Наш корте17 тоже ничем не отличался от других. Подобно остальным, он имел форму четырехугольника, окруженного высоким забором, почти стеной. В корте вели скрипучие массивные ворота в ограде. Входящий почти сразу же натыкался на ток для обмолота зерна, помещенный в центре. Впрочем, ток был на что-то годен в те незапамятные времена, когда была построена наша усадьба. Собственного зерна у нас не было, и мы покупали муку у Клориндо Токки, на что уходили почти все заработки Винченцо и Антонио. У нас был лишь клочок земли, на котором рос виноград для кьянти. Впрочем, наша полувросшая в землю кантина так и осталась почти пустой. Кроме виноградника, мы имели довольно-таки большой огород, на котором Нунча выращивала все подряд – чечевицу и морковь, фасоль и бобы, картофель и томаты для пиццы. В огород часто забирались куры и поросята. За ними Нунча ухаживала особенно тщательно, чтобы иметь возможность на каждое Рождество угощать нас коронным блюдом – бифштексами.
В нашем корте была еще одна достопримечательность – роскошное, раскидистое ореховое дерево, которое кроной, казалось, доставало до неба. Урожаи с него мы собирали небывалые. Из орехов Нунча делала сладости, а остатки продавала или выменивала на сахар, чай или кое-какую одежду.
По деревне разносились прощальные звуки благовеста. Был большой веселый праздник, отмечаемый 24 июня, – день Сан-Джованни.20 Сегодня целую ночь будут гореть костры, через которые будут прыгать парни, крепко сжимая руки девушек. Сегодня большой, благоприятный день для гадания на суженых… Девушки и замужние крестьянки одеваются в лучшие наряды и идут в церковь к утренней мессе, к исповеди и причастию. Это, так сказать, половина праздника… Настоящее торжество начнется вечером, когда на землю спустится темнота. Считается, что нет в году ночи, более благоприятной для любви.
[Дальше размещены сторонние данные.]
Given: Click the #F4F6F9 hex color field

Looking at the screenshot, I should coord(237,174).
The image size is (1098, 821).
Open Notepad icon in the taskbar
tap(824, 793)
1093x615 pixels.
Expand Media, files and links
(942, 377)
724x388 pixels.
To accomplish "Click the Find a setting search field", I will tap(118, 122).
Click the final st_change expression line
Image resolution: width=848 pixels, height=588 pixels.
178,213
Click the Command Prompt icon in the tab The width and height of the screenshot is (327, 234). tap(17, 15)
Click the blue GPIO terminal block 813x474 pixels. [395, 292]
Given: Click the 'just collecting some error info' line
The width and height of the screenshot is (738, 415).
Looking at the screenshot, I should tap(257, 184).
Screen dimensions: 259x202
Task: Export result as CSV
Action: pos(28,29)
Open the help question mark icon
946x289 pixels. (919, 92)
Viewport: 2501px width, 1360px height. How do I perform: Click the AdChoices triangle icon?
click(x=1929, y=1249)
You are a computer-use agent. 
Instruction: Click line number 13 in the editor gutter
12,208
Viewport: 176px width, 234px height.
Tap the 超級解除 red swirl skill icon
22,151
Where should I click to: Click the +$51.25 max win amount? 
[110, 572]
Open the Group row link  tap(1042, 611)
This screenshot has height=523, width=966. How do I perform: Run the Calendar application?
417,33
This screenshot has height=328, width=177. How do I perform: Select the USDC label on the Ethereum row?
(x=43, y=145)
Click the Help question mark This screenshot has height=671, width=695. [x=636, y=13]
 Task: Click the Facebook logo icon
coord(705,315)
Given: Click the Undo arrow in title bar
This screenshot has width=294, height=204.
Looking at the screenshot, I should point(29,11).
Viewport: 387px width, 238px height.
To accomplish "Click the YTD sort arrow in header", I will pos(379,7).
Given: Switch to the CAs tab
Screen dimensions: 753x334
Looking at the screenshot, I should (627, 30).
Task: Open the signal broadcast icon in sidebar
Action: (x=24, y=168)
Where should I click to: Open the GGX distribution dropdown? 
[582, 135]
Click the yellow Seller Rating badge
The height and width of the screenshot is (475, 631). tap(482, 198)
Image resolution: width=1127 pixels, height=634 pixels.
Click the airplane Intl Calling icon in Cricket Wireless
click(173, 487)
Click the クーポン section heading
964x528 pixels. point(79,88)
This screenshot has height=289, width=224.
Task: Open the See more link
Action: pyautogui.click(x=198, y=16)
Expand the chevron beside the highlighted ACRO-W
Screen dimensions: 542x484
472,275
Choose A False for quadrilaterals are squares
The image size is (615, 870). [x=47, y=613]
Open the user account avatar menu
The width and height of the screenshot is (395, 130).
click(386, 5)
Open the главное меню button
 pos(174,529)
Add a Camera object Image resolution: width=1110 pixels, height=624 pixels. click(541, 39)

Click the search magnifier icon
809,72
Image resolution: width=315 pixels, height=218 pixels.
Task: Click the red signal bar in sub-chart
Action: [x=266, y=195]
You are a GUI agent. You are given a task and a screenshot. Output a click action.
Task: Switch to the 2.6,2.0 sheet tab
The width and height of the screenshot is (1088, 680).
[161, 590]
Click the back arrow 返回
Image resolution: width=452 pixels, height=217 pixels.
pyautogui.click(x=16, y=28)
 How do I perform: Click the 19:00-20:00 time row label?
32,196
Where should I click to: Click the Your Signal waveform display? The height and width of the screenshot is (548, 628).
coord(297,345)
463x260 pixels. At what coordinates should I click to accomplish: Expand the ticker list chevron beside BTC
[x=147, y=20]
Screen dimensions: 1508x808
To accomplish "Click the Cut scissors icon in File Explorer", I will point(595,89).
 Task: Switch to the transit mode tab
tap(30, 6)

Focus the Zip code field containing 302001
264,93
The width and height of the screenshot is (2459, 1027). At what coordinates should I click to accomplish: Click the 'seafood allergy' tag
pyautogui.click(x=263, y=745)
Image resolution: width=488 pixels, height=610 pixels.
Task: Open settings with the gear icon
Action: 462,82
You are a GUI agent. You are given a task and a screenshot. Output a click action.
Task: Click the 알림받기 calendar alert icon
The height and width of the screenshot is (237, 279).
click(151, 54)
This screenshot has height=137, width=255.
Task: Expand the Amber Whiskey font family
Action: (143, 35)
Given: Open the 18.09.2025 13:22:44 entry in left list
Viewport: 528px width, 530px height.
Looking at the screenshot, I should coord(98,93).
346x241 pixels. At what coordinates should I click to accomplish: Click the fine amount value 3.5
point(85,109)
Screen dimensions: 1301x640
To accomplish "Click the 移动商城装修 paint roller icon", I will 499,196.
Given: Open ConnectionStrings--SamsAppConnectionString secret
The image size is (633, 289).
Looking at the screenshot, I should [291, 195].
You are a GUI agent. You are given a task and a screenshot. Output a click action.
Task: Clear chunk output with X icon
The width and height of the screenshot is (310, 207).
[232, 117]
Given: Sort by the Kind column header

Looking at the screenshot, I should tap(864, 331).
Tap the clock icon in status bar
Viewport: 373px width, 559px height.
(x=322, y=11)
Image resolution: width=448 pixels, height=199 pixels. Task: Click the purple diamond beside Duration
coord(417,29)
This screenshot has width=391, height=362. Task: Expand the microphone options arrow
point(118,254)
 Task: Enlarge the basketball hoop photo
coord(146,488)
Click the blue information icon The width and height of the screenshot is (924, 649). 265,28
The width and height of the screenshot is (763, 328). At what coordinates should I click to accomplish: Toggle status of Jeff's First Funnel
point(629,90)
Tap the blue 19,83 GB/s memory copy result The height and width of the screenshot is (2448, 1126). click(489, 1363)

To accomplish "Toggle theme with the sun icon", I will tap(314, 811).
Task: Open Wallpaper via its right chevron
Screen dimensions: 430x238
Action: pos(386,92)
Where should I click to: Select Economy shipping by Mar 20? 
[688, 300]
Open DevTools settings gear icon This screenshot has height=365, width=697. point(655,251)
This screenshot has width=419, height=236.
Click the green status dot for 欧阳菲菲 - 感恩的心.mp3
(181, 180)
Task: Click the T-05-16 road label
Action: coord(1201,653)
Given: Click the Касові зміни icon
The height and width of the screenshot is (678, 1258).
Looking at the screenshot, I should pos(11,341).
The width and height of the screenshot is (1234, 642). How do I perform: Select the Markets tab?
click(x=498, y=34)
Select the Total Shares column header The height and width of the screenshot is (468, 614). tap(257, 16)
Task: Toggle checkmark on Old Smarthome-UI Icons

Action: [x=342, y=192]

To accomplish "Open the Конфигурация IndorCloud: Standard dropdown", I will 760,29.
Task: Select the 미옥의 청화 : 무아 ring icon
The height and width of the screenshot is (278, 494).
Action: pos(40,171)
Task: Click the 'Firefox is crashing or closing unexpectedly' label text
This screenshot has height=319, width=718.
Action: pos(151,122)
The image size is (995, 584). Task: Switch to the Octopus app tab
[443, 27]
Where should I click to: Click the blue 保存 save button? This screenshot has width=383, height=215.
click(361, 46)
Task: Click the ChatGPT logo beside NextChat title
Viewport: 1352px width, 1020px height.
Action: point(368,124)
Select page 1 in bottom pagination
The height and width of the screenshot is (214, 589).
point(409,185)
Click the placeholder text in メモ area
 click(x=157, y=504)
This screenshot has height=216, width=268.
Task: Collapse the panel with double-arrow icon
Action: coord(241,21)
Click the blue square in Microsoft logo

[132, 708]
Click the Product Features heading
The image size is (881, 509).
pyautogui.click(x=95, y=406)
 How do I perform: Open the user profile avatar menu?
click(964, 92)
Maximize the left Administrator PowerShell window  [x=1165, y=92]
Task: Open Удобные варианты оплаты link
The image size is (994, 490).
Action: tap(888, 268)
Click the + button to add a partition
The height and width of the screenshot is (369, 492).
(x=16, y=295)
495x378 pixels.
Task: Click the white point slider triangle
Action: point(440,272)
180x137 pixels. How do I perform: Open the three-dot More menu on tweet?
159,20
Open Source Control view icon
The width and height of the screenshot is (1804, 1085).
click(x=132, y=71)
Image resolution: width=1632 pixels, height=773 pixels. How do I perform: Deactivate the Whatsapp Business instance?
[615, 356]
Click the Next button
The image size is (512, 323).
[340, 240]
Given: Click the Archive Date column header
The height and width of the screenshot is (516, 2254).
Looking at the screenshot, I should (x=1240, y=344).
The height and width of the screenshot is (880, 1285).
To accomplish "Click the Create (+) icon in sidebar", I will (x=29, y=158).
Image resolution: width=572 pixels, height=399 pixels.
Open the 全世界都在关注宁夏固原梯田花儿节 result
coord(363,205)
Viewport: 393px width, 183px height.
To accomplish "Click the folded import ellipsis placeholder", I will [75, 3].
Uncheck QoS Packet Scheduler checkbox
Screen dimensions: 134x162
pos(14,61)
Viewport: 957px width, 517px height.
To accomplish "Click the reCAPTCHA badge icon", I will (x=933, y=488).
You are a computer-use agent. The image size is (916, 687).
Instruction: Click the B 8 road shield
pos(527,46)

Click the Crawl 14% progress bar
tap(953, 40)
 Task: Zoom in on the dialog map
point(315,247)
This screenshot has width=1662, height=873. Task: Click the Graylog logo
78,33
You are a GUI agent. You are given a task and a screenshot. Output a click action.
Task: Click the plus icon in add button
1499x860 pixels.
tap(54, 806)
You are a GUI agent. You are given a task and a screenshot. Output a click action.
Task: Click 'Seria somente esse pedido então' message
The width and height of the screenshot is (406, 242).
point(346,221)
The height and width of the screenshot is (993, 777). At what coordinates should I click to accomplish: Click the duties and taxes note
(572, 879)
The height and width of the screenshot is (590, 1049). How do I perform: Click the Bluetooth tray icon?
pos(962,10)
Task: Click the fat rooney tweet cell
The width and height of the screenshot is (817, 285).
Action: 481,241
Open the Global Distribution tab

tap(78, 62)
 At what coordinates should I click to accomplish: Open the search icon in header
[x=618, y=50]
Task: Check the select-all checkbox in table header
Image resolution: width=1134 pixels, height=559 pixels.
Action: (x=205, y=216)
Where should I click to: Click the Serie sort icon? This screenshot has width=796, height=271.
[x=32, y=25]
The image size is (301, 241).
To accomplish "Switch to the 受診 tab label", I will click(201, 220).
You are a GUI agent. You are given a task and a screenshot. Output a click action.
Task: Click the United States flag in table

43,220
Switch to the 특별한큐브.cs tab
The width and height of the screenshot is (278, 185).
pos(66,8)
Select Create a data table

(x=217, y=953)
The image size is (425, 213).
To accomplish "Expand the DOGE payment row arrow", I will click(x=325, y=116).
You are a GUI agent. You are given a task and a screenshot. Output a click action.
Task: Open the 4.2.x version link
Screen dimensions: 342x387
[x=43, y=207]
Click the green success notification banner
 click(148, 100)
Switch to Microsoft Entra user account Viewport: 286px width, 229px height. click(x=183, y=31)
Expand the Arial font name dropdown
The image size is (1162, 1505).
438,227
Сегодня Луиджи был героем дня. Отец Филиппо нынче провел конфирмацию21 всех деревенских сорванцов, которым уже исполнилось по двенадцать. Это было красивое зрелище. Девочки в белых платьях и мальчики в новых чистых костюмах, выстроенные в ряд, приковывали внимание всех прихожан. Отец Филиппо впервые дал им проглотить священную облатку. Крестным отцом Луиджи стал дядюшка Агатино Сангали. Нунча вытирала слезы. Сам Луиджи, аккуратно причесанный, в новой куртке со всеми пуговицами, казался пай-мальчиком. Впрочем, он скоро доказал обманчивость этого впечатления, сильно толкнув в бок Джованну Джимелли, – она тоже проходила конфирмацию. Джованна вскрикнула и едва не упала. Это происшествие не огорчило меня, однако Нунча не на шутку рассердилась, и если бы не праздник, Луиджи получил бы хорошую нахлобучку. Впрочем, это был не единственный неприятный случай. Отец Филиппо, вопреки всем ожиданиям, не сообщил о помолвке Антонио Риджи и Аполлонии Оддино. Он упомянул многие пары, однако имена моего брата и Аполлонии не прозвучали. Трудно было понять, в чем дело. Ведь только вчера Констанца, мать девушки, уговорила своего мужа, старого упрямца Бенито, согласиться на их брак, и Антонио был счастлив. Теперь же, после утренней мессы, брови Антонио были нахмурены, в глазах появилось бешенство. Аполлония, которую держала за руку мать, казалась заплаканной.
Выходя из церкви, я услышала обрывок разговора Нунчи с матерью невесты Антонио. Тяжело дыша, Констанца объясняла:
– Еще вчера вечером все было в порядке. Но ночью, видимо, Бенито плохой сон приснился. Он сказал мне, что, мол, семья у Антонио плохая. Конечно, говорит, обе наши семьи бедны, однако мы, Оддино, выше Риджи, потому, что мы честные люди.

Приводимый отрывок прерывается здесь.